Deputy President of the Supreme Court of the United Kingdom
- In office 27 January 2020 – 31 December 2025
- Nominated by: Robert Buckland
- Appointed by: Elizabeth II
- President: The Lord Reed of Allermuir
- Preceded by: Lord Reed
- Succeeded by: Lord Sales

Justice of the Supreme Court of the United Kingdom
- In office 1 October 2013 – 26 January 2020
- Nominated by: Chris Grayling
- Preceded by: The Lord Hope of Craighead

Non-Permanent Judge of the Court of Final Appeal of Hong Kong
- In office 1 January 2021 – 30 March 2022
- Appointed by: Carrie Lam
- Preceded by: James Spigelman

Senator of the College of Justice
- In office 2005–2013
- Nominated by: Jack McConnell
- Monarch: Elizabeth II

Lord High Commissioner to the General Assembly of the Church of Scotland
- In office 28 February 2022 – 10 March 2024
- Preceded by: The Earl of Strathearn
- Succeeded by: The Duke of Edinburgh

Personal details
- Born: Patrick Stewart Hodge 19 May 1953 (age 73) Scotland
- Education: Glenalmond College
- Alma mater: Corpus Christi College, Cambridge University of Edinburgh

Chinese name
- Chinese: 賀知義

Yue: Cantonese
- Yale Romanization: Hoh Jī Yih
- Jyutping: Ho^{6} Zi^{1} Ji^{6}

= Patrick Hodge, Lord Hodge =

British judge (born 1953)

Patrick Stewart Hodge, Lord Hodge, PC (born 19 May 1953) is a Scottish retired judge, who served as Deputy President of the Supreme Court of the United Kingdom.

==Early life==
Hodge was educated at Croftinloan School, a private junior boarding school in Perthshire, and Trinity College, Glenalmond, also in Perthshire. He studied at Corpus Christi College, Cambridge (BA), and the University of Edinburgh School of Law (LLB), and worked as a civil servant at the Scottish Office between 1975 and 1978, before being admitted to the Faculty of Advocates in 1983.

==Legal career==
Hodge was appointed Standing Junior Counsel to the Department of Energy from 1989 to 1991, and to the Inland Revenue from 1991 to 1996, in which year he became Queen's Counsel. As a QC, his practice was mainly in commercial law, judicial review and property law. He served as a part-time Commissioner on the Scottish Law Commission from 1997 to 2003, and from 2000 to 2005 was a Judge of the Courts of Appeal of Jersey and Guernsey, and Procurator to the General Assembly of the Church of Scotland.

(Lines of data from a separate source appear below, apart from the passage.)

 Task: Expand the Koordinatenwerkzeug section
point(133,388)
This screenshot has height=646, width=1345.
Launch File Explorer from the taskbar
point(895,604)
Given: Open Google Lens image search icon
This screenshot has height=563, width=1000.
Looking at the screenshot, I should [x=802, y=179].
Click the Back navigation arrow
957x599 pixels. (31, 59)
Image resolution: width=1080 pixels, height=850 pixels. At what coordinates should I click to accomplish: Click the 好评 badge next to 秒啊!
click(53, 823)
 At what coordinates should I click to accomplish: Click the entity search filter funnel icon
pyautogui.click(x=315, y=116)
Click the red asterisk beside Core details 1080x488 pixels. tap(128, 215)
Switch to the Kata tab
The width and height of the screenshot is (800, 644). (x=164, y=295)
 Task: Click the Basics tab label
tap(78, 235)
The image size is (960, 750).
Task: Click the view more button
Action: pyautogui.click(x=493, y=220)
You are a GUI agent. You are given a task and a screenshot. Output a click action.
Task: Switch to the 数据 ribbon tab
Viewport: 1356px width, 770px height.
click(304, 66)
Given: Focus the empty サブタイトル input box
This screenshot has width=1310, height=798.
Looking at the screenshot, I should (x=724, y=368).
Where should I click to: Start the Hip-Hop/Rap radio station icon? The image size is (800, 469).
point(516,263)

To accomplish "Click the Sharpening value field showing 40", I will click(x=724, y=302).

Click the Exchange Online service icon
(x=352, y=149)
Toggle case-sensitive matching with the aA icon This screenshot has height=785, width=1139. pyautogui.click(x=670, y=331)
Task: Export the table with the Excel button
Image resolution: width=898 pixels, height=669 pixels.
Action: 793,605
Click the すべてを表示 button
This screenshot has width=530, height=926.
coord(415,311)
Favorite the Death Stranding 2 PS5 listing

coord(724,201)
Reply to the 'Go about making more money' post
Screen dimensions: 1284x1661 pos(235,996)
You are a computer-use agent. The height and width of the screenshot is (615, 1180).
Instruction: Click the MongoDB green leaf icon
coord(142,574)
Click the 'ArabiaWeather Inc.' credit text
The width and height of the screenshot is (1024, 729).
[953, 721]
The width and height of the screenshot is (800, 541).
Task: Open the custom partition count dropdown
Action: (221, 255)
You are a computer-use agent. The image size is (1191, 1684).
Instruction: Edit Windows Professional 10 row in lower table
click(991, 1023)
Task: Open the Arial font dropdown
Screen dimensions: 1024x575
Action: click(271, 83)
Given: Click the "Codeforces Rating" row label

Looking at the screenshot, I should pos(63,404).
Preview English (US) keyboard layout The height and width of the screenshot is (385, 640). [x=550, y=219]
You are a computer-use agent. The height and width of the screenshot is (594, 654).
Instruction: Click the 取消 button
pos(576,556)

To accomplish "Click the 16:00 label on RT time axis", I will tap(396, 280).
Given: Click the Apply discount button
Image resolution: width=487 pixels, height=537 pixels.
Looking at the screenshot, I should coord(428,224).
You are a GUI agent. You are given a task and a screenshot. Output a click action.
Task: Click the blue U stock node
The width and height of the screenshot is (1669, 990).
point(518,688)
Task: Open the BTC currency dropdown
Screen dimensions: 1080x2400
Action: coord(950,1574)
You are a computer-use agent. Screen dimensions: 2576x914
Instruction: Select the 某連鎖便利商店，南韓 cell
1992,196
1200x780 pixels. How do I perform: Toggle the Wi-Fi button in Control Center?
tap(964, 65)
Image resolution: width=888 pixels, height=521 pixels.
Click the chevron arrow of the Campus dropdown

He was appointed a Senator of the College of Justice in 2005, taking the judicial courtesy title Lord Hodge. Like all Scottish judges on the Supreme Court, he has sat in both the Court of Session and High Court of Justiciary, but had particular responsibility as the Exchequer judge in the Court of Session.

Between 2009 and 2011, Hodge chaired the Church of Scotland's Special Commission on Same-sex Relationships and the Ministry.

On 1 October 2013, Hodge succeeded The Lord Hope of Craighead as a Justice of the Supreme Court of the United Kingdom. On 27 January 2020, Hodge was appointed Deputy President of the Supreme Court, succeeding Lord Reed who became president.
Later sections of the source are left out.